Our homes, then, should be domestic churches. Christ should be welcome in our homes. All it takes is simple, ordinary things – praying together as a family before meals or praying the Rosary together. It means doing basic household chores – sweeping, dusting, dishes, trash – with great love for God and for the other members of our family. Every part of our home, every part of family life can be holy. The kitchen counter, the computer desk, the dining room table – all of these can become the altars of our homes, places where we offer our lives to God.

St. Therese of Lisieux knew this lesson well. The history of our Church has given us many heroic saints, saints like Thomas Aquinas, who wrote volumes of brilliant theology, saints like Maximilian Kolbe, who gave his life in a concentration camp so another could live. The list could go on. Therese desired to do something heroic. She wanted to be a missionary, an apostle, a martyr, but she died at the age of 24 after an obscure life in the convent. Almost immediately after her death, however, her fame spread as people began entrusting their prayers to her. It was because of her “Little Way.” Her life has taught us that holiness isn’t achieved from great, heroic deeds but from offering simple, ordinary things to the Lord with great love. Just this past year her parents were beatified, as the Church came to recognize her holiness of life as the fruit of her parents’ holiness. They are a modern example of a holy family, of the special grace of family life alive still in our world.

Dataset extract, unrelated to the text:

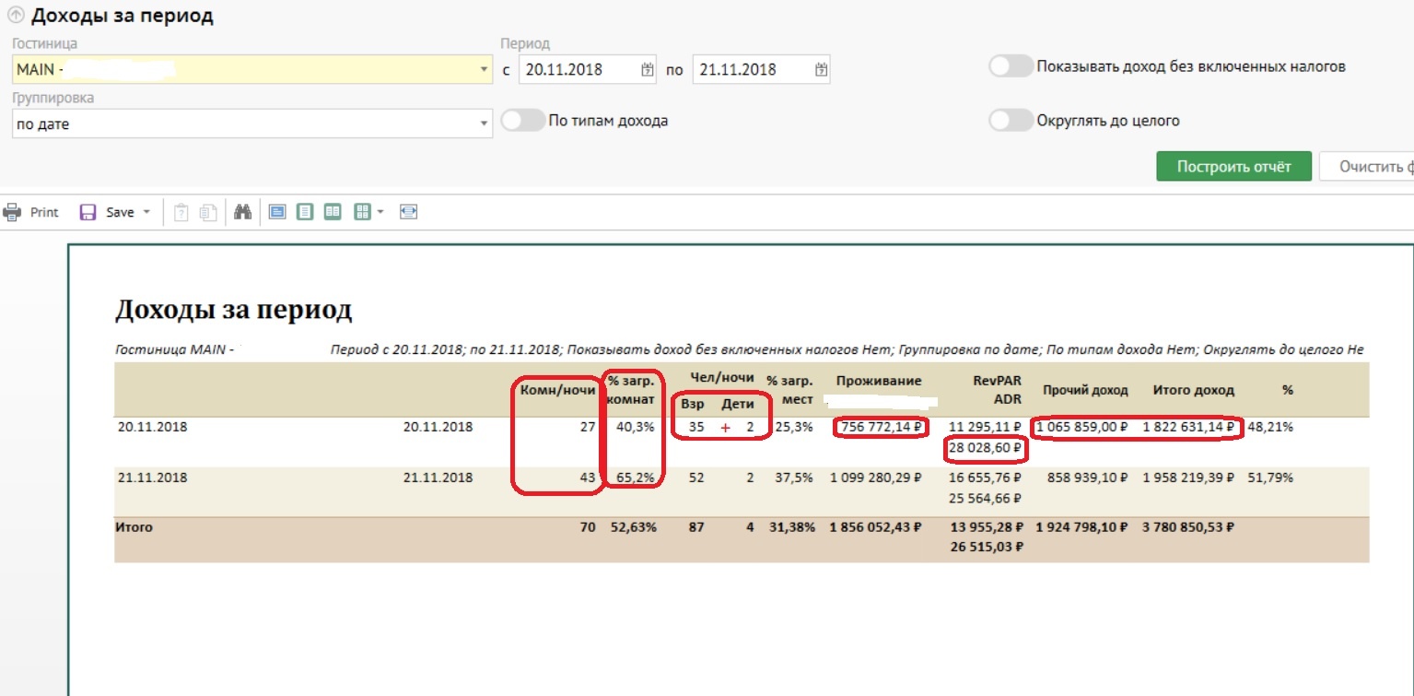
Task: Turn on 'Округлять до целого' switch
Action: click(x=1011, y=121)
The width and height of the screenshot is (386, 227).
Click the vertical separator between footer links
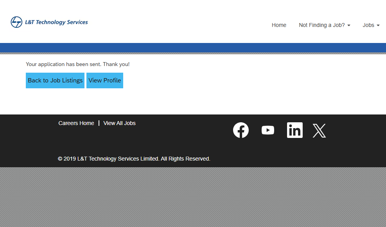99,123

May we pour out our hearts to our Lord today around this holy altar. Then, when we return home, may we offer Him our home as His dwelling. It is only when we ask Him to sanctify our families and our homes that we will begin to see a transformation of all of society, because society is built on the family. As the family goes, so goes the world. Let us welcome Christ into our families and homes anew this Christmas and so do our part to transform the culture of death into the civilization of life and of love.